Adding to these notable clinical gains, Stenvinkel re-emphasised that MCO membranes are likely to produce a marked impact on patients’ daily lives. “I think the most important potential benefit of MCO membranes may be the quality-of-life issues, because this is what concerns patients most,” he said. “Patients are concerned with restless legs, nausea, cramps, fatigue, sexual dysfunction, pruritus, and prolonged recovery time after dialysis sessions, all of which have a major impact on not only themselves, but the whole family.” Stenvinkel was also keen to highlight the potential effects of MCO membranes on vascular function in patients receiving dialysis. “There is a lot of scientific evidence showing that vascular function is a major problem in the dialysis patient population and we have an opportunity to lower this risk with MCO membranes. I see great possibility for MCOs to improve vascular function in response to dialysis, and I think this will be an area of interest for further research,” he concluded.
Across the discussion, Stenvinkel and Rosenkranz highlighted the high rates of mortality experienced by patients receiving long-term HD, and the long-awaited need for change. The advent of a novel approach in the form of the MCO membrane was viewed as a welcome development to enable the removal of LMMs associated with cardiovascular and inflammatory effects. The MCO membrane is seen as providing a clear advantage over conventional membranes, bringing immediate benefits to patients at the greatest risk of mortality. In addition, it was proposed that dialysis with MCOs is likely to be a safer, more effective, and simpler option for some patient groups currently receiving high-flux HDF (such as those with CVCs), or for those who are not suitable for HDF. While the experts acknowledged that large-scale study evidence in the HD field is scarce, they believed MCO membranes to be a marked advancement, which would impact on mortality rates and notably improve everyday life for those living with long-term HD therapy.

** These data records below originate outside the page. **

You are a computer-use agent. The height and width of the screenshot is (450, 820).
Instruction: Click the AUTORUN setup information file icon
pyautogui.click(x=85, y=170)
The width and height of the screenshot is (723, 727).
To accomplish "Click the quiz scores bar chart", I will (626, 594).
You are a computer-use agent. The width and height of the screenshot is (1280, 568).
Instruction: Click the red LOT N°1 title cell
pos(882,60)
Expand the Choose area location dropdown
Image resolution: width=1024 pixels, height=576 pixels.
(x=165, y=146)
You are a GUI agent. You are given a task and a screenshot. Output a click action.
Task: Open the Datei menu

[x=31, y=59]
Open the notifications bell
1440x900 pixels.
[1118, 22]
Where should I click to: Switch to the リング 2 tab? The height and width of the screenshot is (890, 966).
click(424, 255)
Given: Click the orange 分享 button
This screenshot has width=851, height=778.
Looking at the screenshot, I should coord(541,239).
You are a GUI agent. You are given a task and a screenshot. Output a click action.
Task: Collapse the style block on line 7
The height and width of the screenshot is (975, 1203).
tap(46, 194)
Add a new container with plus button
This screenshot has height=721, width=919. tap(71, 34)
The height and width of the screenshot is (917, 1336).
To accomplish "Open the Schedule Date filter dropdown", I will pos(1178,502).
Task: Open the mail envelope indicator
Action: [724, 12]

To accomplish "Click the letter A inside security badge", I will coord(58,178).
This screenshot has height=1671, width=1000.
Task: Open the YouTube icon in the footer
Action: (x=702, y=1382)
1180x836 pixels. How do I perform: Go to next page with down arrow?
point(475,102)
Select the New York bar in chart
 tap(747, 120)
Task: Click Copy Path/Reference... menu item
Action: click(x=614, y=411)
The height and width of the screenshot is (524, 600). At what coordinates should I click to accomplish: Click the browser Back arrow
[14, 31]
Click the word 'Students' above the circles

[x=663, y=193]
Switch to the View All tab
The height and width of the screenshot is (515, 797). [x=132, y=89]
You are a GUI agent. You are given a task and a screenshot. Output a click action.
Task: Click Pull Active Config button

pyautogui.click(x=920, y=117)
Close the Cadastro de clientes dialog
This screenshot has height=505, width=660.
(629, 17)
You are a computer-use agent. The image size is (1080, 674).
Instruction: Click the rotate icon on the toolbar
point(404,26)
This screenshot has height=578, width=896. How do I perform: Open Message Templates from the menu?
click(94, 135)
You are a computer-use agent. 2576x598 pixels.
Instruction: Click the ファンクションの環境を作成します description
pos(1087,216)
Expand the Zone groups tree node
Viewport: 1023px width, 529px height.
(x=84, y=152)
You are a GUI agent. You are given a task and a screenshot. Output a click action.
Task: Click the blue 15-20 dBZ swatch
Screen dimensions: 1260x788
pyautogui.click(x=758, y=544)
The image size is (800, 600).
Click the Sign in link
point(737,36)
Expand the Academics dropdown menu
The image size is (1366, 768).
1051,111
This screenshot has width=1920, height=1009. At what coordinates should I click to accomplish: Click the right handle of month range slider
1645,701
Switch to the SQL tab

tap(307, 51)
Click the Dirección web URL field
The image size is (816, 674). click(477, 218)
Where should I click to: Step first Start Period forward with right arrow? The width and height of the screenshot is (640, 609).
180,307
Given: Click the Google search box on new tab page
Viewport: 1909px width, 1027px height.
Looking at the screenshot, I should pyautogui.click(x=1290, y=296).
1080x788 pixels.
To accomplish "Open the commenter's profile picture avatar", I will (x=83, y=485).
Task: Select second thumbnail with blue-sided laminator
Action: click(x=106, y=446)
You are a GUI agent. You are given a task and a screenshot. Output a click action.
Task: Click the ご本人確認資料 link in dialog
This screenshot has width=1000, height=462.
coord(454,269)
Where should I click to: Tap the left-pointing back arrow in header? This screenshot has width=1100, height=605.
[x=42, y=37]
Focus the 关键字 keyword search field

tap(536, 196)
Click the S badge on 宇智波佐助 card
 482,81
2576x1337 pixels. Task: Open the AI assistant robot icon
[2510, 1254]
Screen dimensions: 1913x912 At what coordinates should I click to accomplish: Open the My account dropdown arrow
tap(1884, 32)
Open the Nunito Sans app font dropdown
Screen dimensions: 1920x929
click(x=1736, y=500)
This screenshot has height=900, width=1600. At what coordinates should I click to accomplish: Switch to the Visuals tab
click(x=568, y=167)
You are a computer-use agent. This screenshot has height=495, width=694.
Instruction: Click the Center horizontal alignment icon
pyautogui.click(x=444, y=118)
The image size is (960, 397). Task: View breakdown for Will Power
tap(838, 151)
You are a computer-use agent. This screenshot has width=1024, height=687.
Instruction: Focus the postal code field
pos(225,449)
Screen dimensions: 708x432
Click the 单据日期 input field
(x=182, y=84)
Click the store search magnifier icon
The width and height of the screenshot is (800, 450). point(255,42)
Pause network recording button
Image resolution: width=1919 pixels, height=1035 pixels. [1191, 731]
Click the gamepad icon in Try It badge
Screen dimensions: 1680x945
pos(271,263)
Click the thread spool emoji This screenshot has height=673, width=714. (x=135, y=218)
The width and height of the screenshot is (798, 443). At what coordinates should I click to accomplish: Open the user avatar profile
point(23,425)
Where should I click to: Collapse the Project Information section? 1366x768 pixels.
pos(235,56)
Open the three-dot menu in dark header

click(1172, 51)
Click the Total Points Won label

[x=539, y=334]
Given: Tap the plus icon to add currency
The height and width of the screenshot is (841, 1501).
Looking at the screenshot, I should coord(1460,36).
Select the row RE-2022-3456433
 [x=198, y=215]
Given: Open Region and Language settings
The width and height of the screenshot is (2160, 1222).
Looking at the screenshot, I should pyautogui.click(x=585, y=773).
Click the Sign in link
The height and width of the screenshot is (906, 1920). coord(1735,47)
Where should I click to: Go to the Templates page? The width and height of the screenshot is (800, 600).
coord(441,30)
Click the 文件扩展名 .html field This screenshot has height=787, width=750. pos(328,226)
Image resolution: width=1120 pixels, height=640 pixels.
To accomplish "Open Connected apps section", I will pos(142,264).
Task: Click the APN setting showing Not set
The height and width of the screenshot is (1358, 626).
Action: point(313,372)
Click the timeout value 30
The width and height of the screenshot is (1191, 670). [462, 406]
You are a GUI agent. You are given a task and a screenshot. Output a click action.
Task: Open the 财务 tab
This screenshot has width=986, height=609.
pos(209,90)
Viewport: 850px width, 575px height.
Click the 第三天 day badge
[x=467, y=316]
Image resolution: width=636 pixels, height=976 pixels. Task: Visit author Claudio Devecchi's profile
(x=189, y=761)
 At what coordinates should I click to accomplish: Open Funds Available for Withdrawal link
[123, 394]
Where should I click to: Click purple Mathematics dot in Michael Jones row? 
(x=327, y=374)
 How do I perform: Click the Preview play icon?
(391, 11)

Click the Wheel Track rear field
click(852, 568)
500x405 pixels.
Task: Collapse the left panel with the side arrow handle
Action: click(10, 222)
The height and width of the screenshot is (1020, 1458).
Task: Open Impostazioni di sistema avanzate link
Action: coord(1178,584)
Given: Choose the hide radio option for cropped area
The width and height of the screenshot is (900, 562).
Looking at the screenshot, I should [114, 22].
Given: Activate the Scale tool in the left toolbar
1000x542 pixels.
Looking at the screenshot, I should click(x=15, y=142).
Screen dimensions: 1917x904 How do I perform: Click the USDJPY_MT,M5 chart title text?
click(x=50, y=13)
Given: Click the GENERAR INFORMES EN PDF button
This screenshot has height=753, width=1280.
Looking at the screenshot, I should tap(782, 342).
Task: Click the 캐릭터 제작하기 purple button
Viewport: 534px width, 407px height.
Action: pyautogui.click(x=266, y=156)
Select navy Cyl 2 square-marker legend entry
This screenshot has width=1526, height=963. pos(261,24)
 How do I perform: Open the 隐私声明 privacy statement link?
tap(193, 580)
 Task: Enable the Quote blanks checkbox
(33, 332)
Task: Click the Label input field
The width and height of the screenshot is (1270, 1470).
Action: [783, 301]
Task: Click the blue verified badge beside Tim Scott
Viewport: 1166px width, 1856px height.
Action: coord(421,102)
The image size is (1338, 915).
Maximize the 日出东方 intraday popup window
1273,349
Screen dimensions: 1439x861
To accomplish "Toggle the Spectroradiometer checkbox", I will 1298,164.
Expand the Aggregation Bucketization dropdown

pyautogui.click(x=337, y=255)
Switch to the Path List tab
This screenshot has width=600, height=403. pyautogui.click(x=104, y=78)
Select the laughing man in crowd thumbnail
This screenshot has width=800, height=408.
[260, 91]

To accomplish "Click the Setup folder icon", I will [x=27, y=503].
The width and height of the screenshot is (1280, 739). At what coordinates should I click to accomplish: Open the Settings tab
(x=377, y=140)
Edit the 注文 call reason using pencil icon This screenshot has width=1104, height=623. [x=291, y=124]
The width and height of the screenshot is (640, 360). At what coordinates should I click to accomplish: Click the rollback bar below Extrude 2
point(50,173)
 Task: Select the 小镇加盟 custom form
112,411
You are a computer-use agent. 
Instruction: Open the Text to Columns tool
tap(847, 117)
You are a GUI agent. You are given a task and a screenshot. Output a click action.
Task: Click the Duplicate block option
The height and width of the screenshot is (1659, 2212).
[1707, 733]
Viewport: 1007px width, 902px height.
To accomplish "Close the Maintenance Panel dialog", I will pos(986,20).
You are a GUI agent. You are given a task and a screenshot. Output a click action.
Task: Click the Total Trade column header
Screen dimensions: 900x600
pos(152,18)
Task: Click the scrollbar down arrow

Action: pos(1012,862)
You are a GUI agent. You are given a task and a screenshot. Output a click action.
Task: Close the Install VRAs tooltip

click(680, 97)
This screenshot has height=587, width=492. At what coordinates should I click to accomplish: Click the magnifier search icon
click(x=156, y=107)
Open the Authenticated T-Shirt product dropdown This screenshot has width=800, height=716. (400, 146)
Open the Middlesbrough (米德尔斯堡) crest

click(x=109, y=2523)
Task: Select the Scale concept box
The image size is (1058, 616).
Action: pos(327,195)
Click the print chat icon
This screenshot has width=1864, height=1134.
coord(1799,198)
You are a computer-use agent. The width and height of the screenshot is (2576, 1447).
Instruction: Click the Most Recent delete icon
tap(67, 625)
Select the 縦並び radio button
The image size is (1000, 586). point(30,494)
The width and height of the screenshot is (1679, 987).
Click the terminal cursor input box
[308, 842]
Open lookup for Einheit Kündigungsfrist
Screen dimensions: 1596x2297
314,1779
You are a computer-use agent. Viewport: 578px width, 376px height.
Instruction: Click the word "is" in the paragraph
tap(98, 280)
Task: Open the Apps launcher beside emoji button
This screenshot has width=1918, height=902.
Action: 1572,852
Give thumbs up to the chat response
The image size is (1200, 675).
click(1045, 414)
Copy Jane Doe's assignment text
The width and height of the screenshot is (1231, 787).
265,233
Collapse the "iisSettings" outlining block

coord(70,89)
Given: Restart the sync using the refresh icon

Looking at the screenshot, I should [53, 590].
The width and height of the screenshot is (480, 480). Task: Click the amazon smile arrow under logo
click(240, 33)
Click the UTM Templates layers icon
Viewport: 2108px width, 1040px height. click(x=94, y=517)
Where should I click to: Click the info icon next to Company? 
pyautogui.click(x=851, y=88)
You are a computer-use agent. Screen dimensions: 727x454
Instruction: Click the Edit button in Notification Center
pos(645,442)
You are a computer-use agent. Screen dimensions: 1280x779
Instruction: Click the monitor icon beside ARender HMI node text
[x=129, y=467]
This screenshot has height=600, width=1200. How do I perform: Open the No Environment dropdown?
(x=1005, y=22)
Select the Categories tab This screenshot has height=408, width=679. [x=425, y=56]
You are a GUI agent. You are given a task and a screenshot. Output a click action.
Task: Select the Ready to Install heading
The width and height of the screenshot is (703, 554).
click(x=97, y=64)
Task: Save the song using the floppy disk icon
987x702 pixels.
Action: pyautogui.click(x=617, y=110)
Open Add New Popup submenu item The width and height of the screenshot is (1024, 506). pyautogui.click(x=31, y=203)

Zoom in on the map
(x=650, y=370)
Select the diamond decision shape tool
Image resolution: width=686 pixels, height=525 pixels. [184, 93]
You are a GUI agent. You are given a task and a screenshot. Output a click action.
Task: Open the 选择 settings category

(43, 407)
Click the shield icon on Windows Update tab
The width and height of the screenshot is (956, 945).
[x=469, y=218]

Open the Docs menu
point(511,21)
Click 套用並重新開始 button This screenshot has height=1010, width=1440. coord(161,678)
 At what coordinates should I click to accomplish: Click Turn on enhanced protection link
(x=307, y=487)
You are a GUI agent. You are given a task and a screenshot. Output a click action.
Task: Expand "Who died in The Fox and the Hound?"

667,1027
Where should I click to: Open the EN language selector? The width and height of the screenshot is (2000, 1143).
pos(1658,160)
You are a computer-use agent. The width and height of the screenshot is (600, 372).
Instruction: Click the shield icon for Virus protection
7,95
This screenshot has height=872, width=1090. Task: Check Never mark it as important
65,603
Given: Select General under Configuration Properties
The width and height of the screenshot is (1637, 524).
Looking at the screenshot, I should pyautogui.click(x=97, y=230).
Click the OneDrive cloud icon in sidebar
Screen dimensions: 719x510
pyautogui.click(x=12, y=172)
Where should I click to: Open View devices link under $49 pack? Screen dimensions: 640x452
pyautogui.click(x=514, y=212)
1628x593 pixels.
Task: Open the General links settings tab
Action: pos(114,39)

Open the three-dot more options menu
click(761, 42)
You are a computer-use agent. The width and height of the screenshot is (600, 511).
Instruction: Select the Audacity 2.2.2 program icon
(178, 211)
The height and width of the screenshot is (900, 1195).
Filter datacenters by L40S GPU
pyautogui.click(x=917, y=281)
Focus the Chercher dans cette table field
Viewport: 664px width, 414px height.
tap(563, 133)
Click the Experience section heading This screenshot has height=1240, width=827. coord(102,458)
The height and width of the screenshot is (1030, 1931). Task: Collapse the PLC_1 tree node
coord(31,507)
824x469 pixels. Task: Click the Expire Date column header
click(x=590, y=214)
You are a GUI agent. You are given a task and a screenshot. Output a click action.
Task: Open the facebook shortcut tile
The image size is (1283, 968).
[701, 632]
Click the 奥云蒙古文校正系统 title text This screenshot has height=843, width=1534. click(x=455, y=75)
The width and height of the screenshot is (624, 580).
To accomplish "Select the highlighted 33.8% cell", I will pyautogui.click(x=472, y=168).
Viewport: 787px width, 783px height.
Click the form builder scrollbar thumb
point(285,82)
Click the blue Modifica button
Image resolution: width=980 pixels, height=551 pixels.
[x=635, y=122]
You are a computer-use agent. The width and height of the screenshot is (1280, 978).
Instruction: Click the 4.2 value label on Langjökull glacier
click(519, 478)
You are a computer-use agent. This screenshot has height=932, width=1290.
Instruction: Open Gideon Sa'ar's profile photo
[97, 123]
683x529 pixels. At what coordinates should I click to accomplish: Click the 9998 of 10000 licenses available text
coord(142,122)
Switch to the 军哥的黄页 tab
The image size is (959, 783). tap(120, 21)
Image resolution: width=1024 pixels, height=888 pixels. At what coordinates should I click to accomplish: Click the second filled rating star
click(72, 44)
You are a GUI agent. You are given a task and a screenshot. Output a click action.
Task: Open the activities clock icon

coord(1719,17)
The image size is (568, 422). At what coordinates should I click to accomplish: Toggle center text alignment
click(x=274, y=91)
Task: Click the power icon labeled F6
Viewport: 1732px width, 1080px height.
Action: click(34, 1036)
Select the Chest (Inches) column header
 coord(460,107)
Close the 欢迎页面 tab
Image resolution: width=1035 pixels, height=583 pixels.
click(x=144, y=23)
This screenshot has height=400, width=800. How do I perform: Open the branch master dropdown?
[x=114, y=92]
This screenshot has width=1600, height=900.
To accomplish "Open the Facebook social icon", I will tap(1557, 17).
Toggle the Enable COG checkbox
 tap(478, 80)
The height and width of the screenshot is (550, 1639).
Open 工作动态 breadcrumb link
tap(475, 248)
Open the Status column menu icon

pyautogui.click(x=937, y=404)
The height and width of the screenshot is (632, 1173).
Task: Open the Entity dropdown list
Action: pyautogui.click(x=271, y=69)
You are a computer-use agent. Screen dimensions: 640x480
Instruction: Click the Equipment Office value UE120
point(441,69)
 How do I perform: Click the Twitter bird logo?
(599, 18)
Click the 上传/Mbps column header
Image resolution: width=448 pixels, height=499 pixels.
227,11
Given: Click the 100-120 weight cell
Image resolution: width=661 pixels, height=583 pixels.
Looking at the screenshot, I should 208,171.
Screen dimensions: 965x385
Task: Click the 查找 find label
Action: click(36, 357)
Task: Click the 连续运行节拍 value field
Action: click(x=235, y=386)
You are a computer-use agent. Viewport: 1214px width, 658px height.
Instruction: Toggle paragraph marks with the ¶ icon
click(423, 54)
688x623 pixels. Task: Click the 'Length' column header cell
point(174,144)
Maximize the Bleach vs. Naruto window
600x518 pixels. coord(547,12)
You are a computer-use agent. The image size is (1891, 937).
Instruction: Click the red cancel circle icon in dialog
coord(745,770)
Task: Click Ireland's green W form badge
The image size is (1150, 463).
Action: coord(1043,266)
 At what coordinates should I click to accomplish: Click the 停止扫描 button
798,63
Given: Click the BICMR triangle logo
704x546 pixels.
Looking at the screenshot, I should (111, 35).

Karolinska Institutet, Stockholm, Sweden
Peter Stenvinkel serves as a full Professor and Senior Lecturer at the Department of Renal Medicine, Karolinska University Hospital, Karolinska Institutet, Stockholm, Sweden. He has published over 600 original publications and reviews, and more than 30 book chapters on various aspects of inflammation, wasting, and metabolism in patients with chronic kidney disease. His Hirsch index is 90 according to PubMed and 117 according to Google Scholar. He has given more than 400 invited lectures at various international meetings and congresses in about 30 different countries.
Alexander R. Rosenkranz
Medical University of Graz, Austria
Alexander R. Rosenkranz is Professor of Nephrology, Head of the Clinical Division of Nephrology, and Head of the Department of Internal Medicine at the Medical University of Graz, Austria. From 2001 to 2011, he headed the Laboratory of Experimental Nephrology and published in the field of experimental acute kidney injury and glomerulonephritis. Lately, he has been involved in the research of vascular calcification and diabetes. He is reviewer for several journals in the field of nephrology. In addition, he is the current President of the Austrian Society of Transplantation and the Austrian Society of Internal Medicine, and a Council member of the European Renal Association (ERA).